Los justos

IGNACIO CAMACHO-ABC

  • La Justicia necesita profesionales sin etiquetas, libres de la sospecha de alineación política para progresar en la carrera

Los jueces tienen sesgo. Menudo descubrimiento. El sesgo se les ve en las instrucciones procesales, en las sentencias –no siempre, por fortuna–, en las publicaciones académicas, en las colaboraciones periodísticas y, al menos a la mitad de ellos, en la participación asociativa. El problema no es tanto la tendencia individual de cada uno de ellos, ni su ideología, como la naturalidad con que han permitido que se extienda la clasificación entre ‘conservadores’ y ‘progresistas’, que constituye un correlato casi lineal de las formaciones políticas. Buena parte de la culpa del creciente descrédito institucional del sector la tiene la normalización de esa dicotomía, que perjudica también a la mitad de la profesión no adscrita a ninguna entidad corporativa. A ello hay que añadir que para salir elegido vocal del Consejo del Poder Judicial o magistrado del Tribunal de Garantías no es necesario ser juez o fiscal sino que basta con la condición de jurista: abogado, profesor o cualquier otra dedicación encuadrable en esa categoría. Y esta amplitud conceptual, necesaria para abarcar en dichos órganos la heterogeneidad del Derecho y de la Administración de Justicia, ha terminado por convertirse en una ventana por la que se cuelan las intromisiones partidistas mediante el procedimiento de las malditas cuotas elaboradas bajo el principio de condescendencia recíproca: yo no me meto en la tuya y tú no te metes en la mía.

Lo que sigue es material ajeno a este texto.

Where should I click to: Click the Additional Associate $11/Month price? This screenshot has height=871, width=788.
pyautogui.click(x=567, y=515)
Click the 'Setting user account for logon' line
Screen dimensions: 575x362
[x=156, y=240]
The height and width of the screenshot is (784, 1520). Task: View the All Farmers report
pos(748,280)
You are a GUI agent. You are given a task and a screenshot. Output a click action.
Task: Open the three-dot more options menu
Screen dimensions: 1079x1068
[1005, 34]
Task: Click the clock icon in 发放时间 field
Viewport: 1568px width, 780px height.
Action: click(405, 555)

La solución al conflicto actual avanzaría bastante si el Gobierno y la oposición se avinieran a pactar, mientras se cambia o no el sistema, unos perfiles difíciles de encasillar en la dialéctica de izquierdas y derechas. Personas en quienes se pueda reconocer una trayectoria objetiva de autonomía de criterio, libres de etiquetas, de sospecha de obediencia o de alineación política previa y que no necesiten arrimarse a los partidos para progresar en su carrera. Profesionales justos, en suma, cuyas decisiones estén a salvo de la previsibilidad y no resulten conjeturables de antemano. Se llama idoneidad, y es requisito ‘sine qua non’ para recuperar el prestigio del tercer poder del Estado, maltrecho a causa del hábito de escoger su cúpula por extrapolación directa de los bandos parlamentarios. Lo que importa, o debería importar, es el mérito antes que un consenso a menudo convertido en simple chalaneo. En vez de cupos cerrados, seleccionados por afinidad de pensamiento, una negociación puesto por puesto con mutuo derecho de veto y mayoría cualificada –ésa sí está ya en la ley– de refrendo. Luego, claro, los electos tendrían que ganarse la legitimidad de ejercicio decisión a decisión, veredicto a veredicto. Pero al menos quedarían atenuados los prejuicios y la desconfianza ciudadana sobre posicionamientos doctrinarios o intereses banderizos. ¿Ingenuo? Se puede hacer con el método vigente y es sencillo… si existiese voluntad de juego limpio.